Automaker BMW is under fire for failing to comply with an information request from the UK watchdog. The automaker faced a £30,000 fine plus an additional £15,000 per day for failing to turn over critical information to the Competition and Markets Authority (CMA). The request is linked to investigations by the CMA to determine competition law violations by businesses linked to the sale of new and used cars.

BMW is one of the largest automobile companies globally and one of the most prominent manufacturers of luxury cars. It operates in over 140 countries and has a significant market presence in the UK. The CMA launched an investigation last year into allegations of breaches of competition law in the car-buying sector. The CMA has been investigating various issues in the auto sector, including the reselling of new cars and dealer prices, among other things.

The inquiry into automobile recycling follows a lawsuit where BMW, Volkswagen, and Mercedes were accused of neglecting their responsibility to address climate change. Greenpeace and the German climate group DUH argued that the brands’ emission reduction plans violated the Paris Agreement and were thus unlawful. The groups urged the companies to take immediate and substantial action towards a greener future by discontinuing the sale of combustion engine vehicles by 2030.

According to the CMA, BMW will continue to incur daily penalties until they provide the requested information, until the watchdog makes an infringement decision, or until the case is closed. This action is just one of many scandals that BMW has faced in recent years. BMW’s involvement in the diesel emissions scandal and several other issues have tarnished its reputation.

In September 2015, Volkswagen became embroiled in the Dieselgate scandal, which exposed the fact that the German automotive giant had installed software into their diesel engines to cheat emissions tests. It was not long before other automotive manufacturers, including BMW, were found to have been involved in similar fraudulent practices.

German authorities soon uncovered evidence that BMW had also installed cheating software in their diesel vehicles, allowing them to produce excessive NOx emissions during testing. These emissions significantly contribute to air pollution, particularly in urban areas where diesel vehicles are used heavily. Unfortunately, the pollutants emitted by diesel engines can have serious health impacts on humans and the natural world.

One of the most significant risks of diesel emissions is their impact on human health. The World Health Organization (WHO) has classified diesel exhaust emissions as a Group 1 carcinogen, which means that there is enough evidence to suggest that long-term exposure can cause cancer in humans. Exposure to diesel exhaust can also cause respiratory illnesses like asthma, bronchitis, and emphysema, especially in people with pre-existing conditions. Vulnerable individuals, such as children, the elderly, and those with compromised immune systems, face the highest risk.

Moreover, diesel emissions contribute significantly to the deterioration of air quality in urban areas. Particulate matter from diesel exhaust can cause smog and reduce visibility.

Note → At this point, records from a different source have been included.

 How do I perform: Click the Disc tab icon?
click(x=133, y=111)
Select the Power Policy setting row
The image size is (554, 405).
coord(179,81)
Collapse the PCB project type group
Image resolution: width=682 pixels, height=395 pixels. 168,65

It can also negatively impact ecosystems by disrupting the balance of nitrogen and sulphur in the soil, leading to acid rain and harming crops and wildlife.

Following the accusations against BMW, the automaker initially denied any wrongdoing, stating that their vehicles complied with all emission laws. However, after further investigation, BMW did admit that some discrepancies were found in their engines. About 11,700 BMW vehicles were recalled in the UK in 2018 for correcting a software error that caused excessive emissions of NOx and CO2. The recall included some of BMW’s most popular models, such as the 5 Series and 7 Series.

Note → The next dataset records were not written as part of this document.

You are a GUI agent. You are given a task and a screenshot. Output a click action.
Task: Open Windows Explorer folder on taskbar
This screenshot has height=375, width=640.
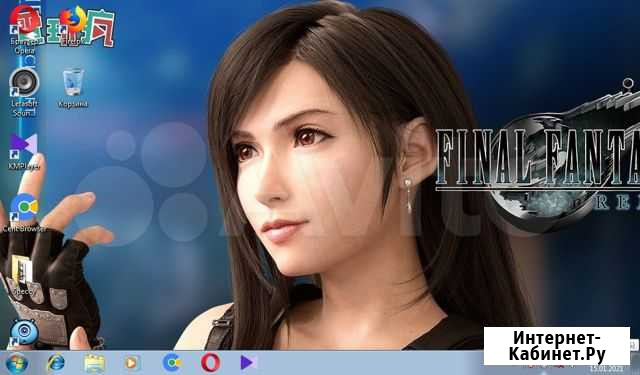pyautogui.click(x=95, y=363)
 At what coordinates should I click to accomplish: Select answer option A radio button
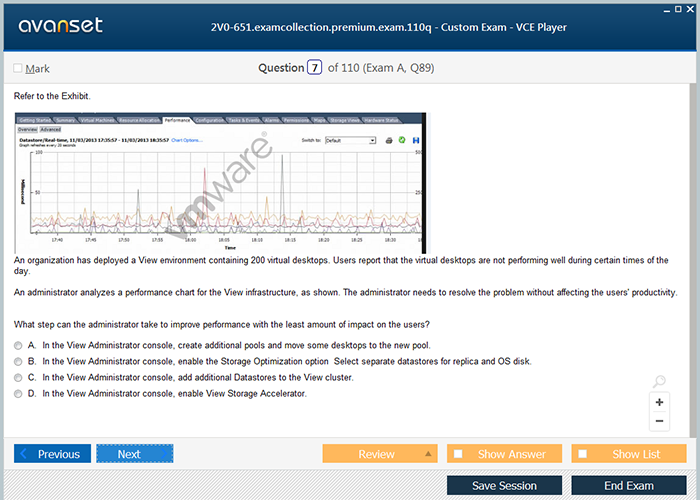click(18, 345)
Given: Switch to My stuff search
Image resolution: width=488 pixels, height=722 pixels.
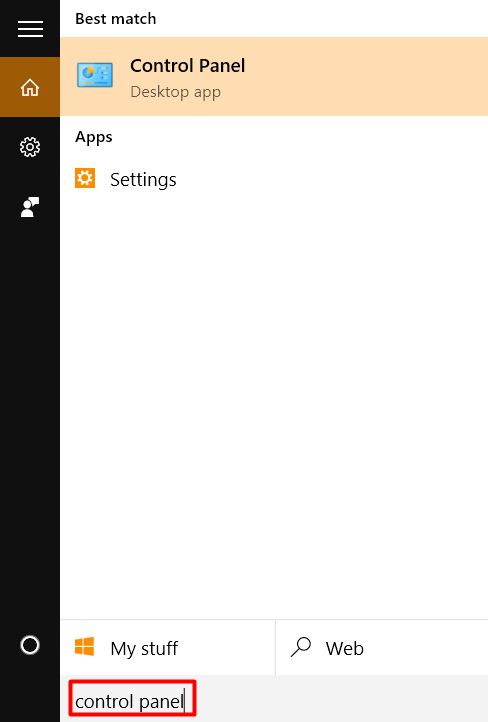Looking at the screenshot, I should pyautogui.click(x=168, y=648).
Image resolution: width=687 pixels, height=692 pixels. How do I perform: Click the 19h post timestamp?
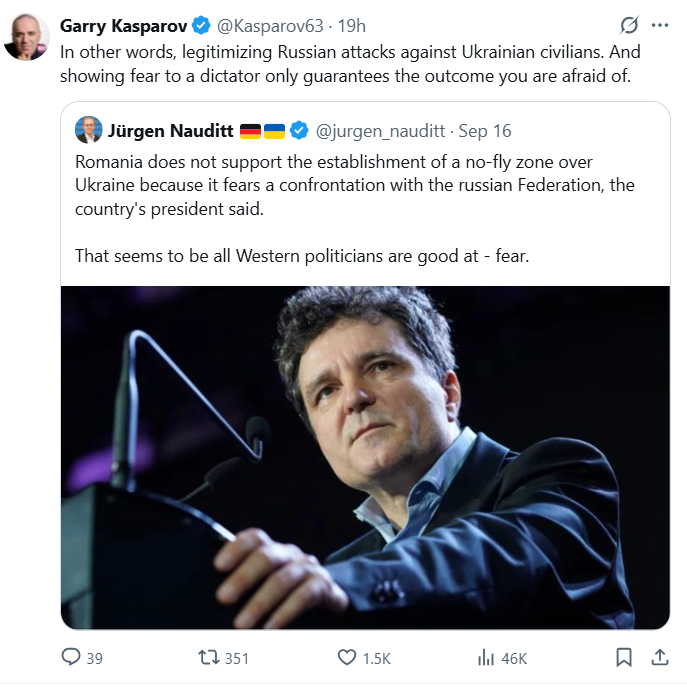point(353,25)
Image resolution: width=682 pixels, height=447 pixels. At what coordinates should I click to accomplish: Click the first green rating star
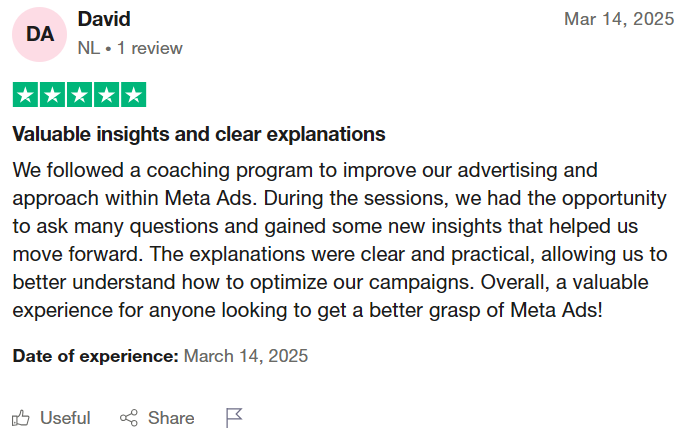click(x=24, y=96)
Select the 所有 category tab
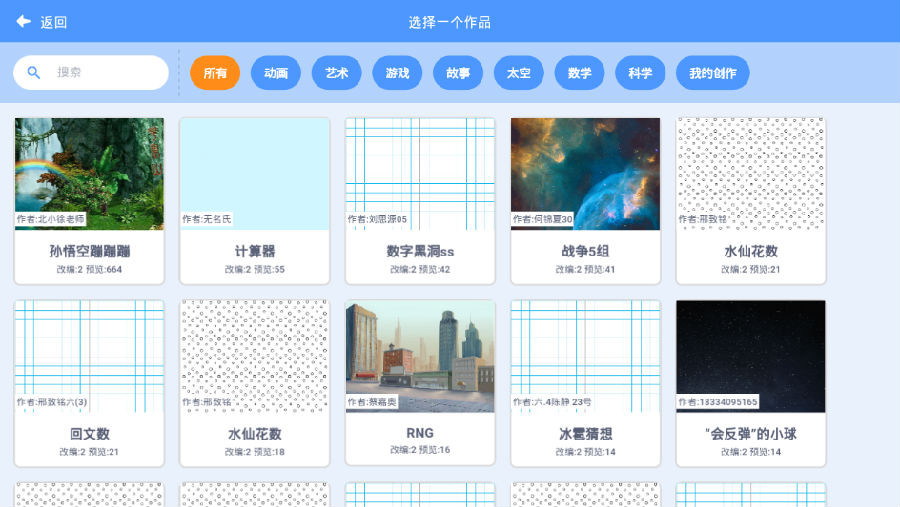This screenshot has height=507, width=900. 215,73
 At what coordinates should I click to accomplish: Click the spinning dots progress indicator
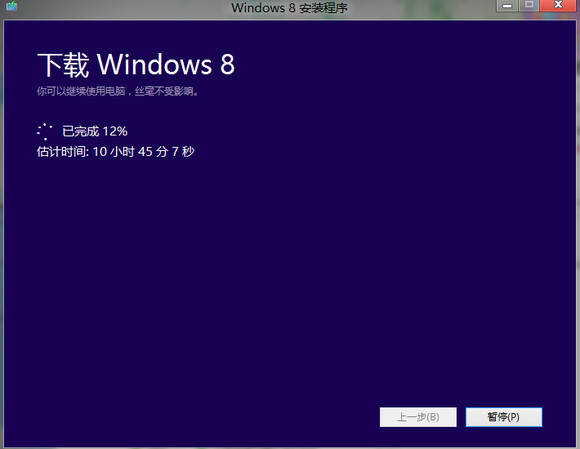pos(45,131)

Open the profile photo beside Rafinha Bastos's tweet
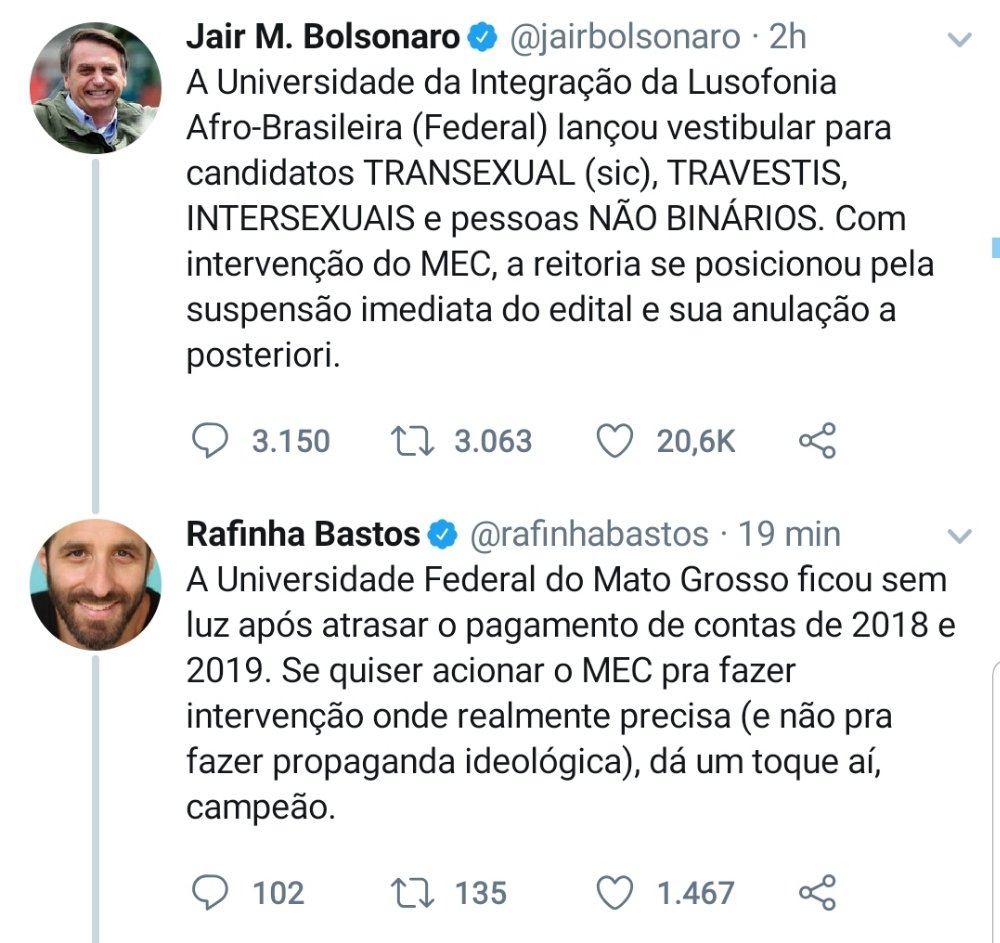coord(96,585)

While the recalls may have fixed the issue, BMW’s reputation has taken a hit and faced significant backlash from environmental groups. The automaker has faced criticism for putting profit ahead of environmental concerns and for jeopardizing the health of its customers by emitting excess pollutants. As a result, BMW has faced substantial legal action, with many customers filing BMW emission claims against the company for their deceptive practices.

As of 2023, 170,000 BMW owners are expecting to claim compensation from the German automaker for the excess emissions-producing diesel engines. These claims are being pursued through a group legal action involving UK law firms Leigh Day and Pogust Goodhead. The groups hope to secure compensation for BMW owners whose vehicles were affected by the emissions scandal. While no official figure is available regarding the total amount of claims filed, the compensation could run into billions of pounds if successful.

To make matters worse for BMW, they have also been hit with a £765 million fine by the European Commission for engaging in collusion regarding emissions technology with Volkswagen. In addition, the automaker has faced declining sales figures due to the scandal. In 2020, BMW’s global sales fell by 8.4% due to the impact of COVID-19.